= Beginning of Section =
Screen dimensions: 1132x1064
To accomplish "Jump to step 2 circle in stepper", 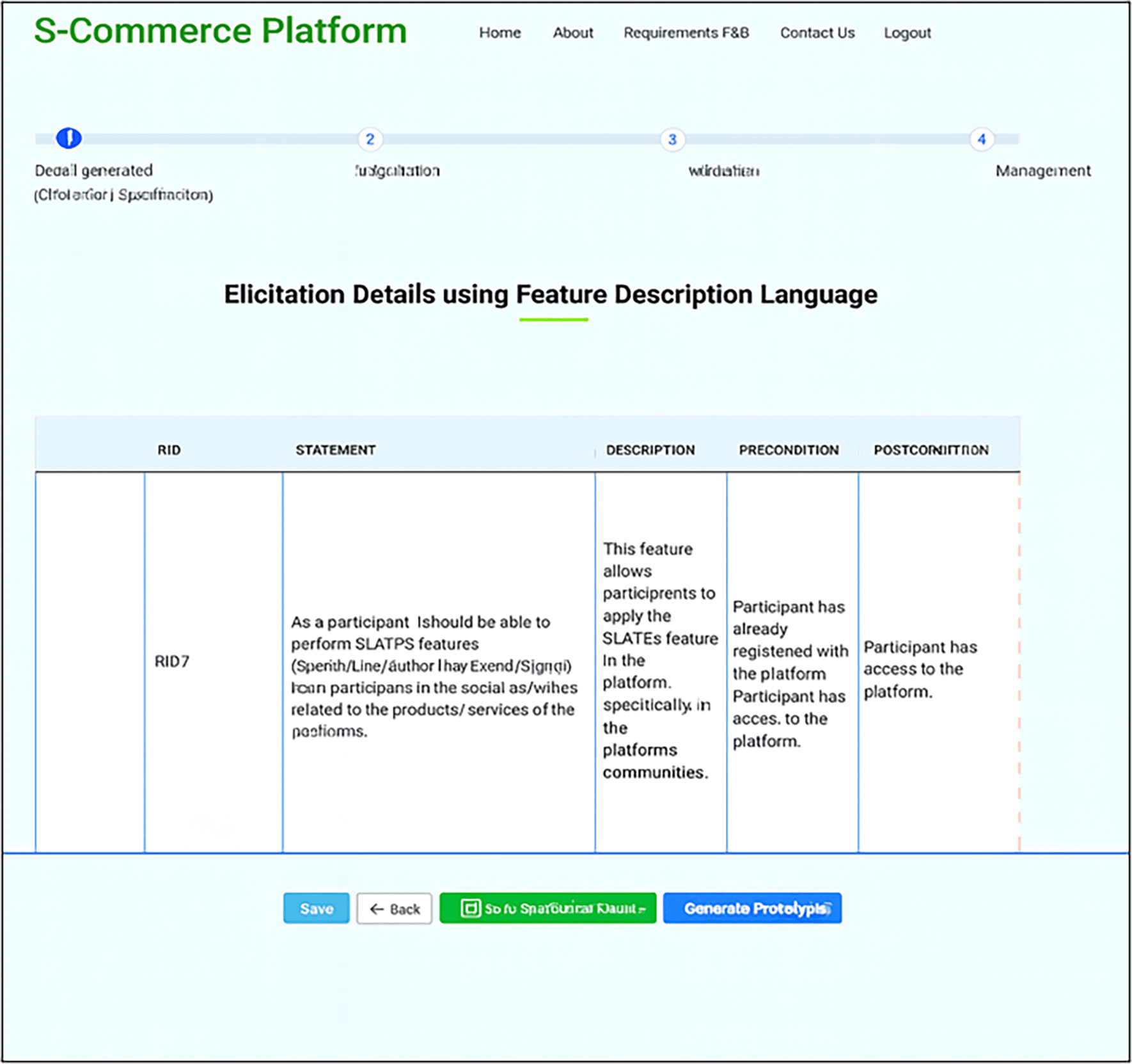I will click(370, 139).
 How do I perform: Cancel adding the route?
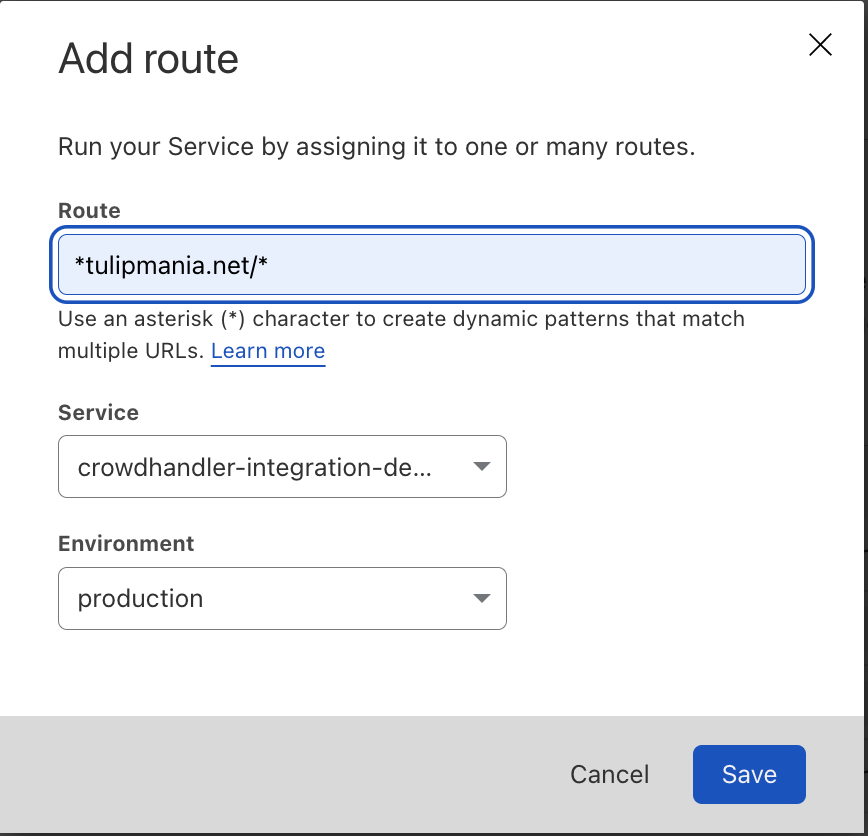click(x=609, y=775)
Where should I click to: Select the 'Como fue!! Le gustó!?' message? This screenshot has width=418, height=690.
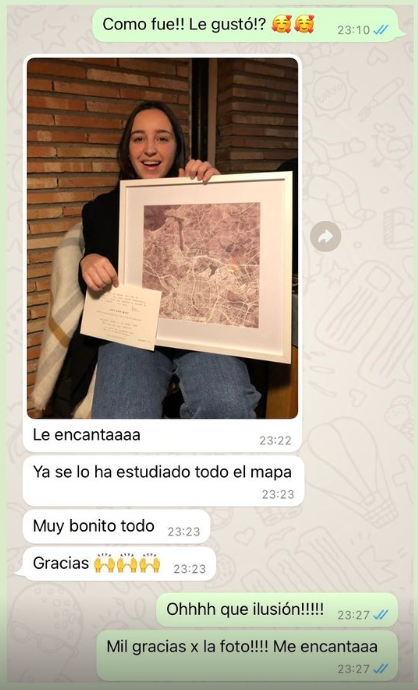[248, 25]
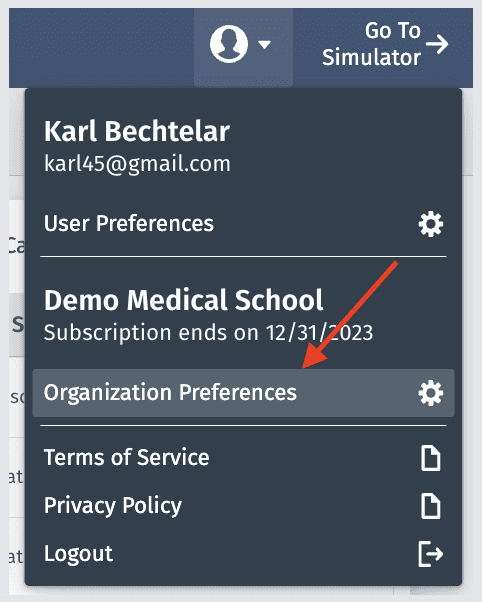Click the sign-out arrow icon next to Logout
The height and width of the screenshot is (602, 482).
click(x=431, y=554)
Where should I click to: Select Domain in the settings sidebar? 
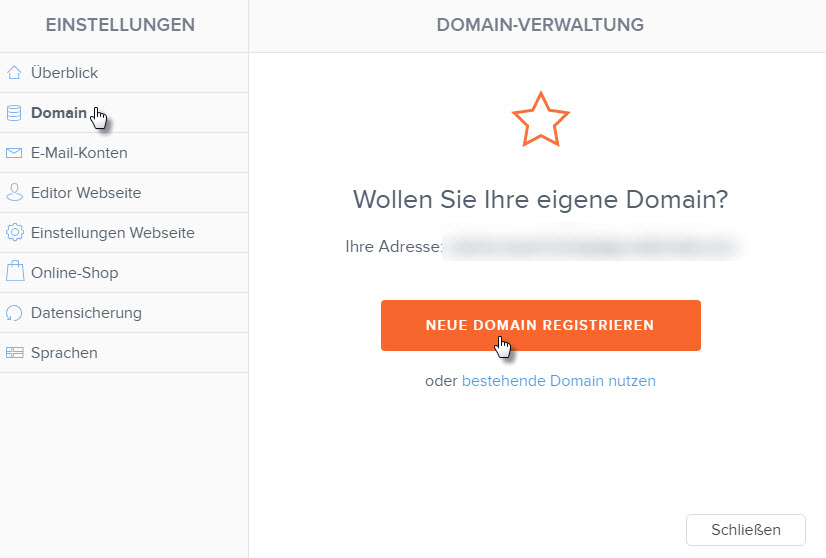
= End of Section =
What the exercise asks >> Would you restate word for word only the lines from the one containing "How do I perform: Cancel adding the route?" to the final line of the material, both ends included, without any pictures?

Task solution >>
 How do I perform: Cancel adding the route?
click(x=609, y=775)
Where should I click to: Select the 'Como fue!! Le gustó!?' message? This screenshot has width=418, height=690.
[248, 25]
Click the sign-out arrow icon next to Logout
The height and width of the screenshot is (602, 482).
click(x=431, y=554)
Where should I click to: Select Domain in the settings sidebar? 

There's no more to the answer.